LA NORVEGIA E I SONDAGGI POLITICI – La crisi di consensi del partito socialdemocratico norvegese sembrava rientrata dopo i difficili mesi invernali. La primavera aveva riportato la formazione del premier Stoltenberg a buoni livelli. La doccia fredda è arrivata con gli ultimi sondaggi: secondo la rilevazione dell’agenzia InFact, condotta per il quotidiano VG, il partito socialdemocratico è sceso addirittura al 24,9%, perdendo il 4,1% rispetto alle rilevazioni di giugno. Il quotidiano VG analizza i dati, spiegando che sia gli uomini che le donne sembrano aver voltato le spalle al premier Stoltenberg. In pratica i socialdemocratici norvegesi sembrano essere tornati indietro di dieci anni, quando alle politiche del 2001 ottennero appena il 24,3%.

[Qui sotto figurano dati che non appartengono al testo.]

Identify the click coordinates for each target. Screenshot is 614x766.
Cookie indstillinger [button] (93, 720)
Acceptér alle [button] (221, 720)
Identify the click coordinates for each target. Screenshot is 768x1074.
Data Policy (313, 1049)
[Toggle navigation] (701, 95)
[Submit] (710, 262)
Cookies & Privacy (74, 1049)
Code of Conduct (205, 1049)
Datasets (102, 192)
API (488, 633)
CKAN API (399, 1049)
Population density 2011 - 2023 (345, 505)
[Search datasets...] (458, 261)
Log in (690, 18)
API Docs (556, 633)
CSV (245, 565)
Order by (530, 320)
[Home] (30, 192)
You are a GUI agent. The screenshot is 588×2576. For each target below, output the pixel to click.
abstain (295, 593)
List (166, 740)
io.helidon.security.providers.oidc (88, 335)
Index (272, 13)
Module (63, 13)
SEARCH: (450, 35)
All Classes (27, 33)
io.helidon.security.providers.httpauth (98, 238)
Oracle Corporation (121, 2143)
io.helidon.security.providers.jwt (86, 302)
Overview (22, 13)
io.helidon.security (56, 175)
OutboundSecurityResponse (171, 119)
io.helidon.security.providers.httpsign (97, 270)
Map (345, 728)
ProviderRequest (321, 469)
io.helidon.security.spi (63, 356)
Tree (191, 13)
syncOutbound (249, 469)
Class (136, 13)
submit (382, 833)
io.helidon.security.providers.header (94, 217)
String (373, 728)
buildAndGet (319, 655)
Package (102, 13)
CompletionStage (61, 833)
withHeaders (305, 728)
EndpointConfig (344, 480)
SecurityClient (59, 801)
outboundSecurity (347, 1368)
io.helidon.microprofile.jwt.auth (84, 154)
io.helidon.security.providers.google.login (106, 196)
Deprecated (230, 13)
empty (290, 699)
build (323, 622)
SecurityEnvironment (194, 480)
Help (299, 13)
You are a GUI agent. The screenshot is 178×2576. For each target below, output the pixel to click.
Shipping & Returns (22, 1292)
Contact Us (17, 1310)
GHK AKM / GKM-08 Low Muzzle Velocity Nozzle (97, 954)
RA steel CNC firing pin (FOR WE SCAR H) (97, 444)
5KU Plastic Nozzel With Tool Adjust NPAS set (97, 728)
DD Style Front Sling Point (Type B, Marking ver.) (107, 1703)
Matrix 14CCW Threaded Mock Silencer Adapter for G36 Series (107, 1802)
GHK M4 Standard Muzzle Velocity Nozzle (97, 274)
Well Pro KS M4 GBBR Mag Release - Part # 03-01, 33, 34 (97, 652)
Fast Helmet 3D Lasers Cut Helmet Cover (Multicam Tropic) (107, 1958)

Togliendo quell’episodio, il partito socialdemocratico era sempre stato sopra il 30%. Scrive il Norway Post che a questo punto Stoltenberg e soci potrebbero andare incontro a una brutta sorpresa nelle imminenti elezioni amministrative che si terranno in autunno. E sarebbe proprio una sorpresa, visto che in primavera molti commentatori avevano detto che, considerata la ripresa dei socialdemocratici, il partito di governo avrebbe affrontato a testa alta la tornata elettorale.

Ad andare bene, invece, sono i partiti della destra: una tendenza che ormai si osserva da mesi. Tolto il Partito del Progresso (che forse paga ancora lo scandalo Birkedal e la cattiva gestione della sua leader Siv Jensen), la Destra di Erna Solberg continua a volare e con il 27% delle preferenze è saldamente il primo partito del paese. Nello schieramento di centro-sinistra, la migliore performance è quella del Partito di Centro che guadagna un buon 2,3% e si arrampica fino al 7,5%.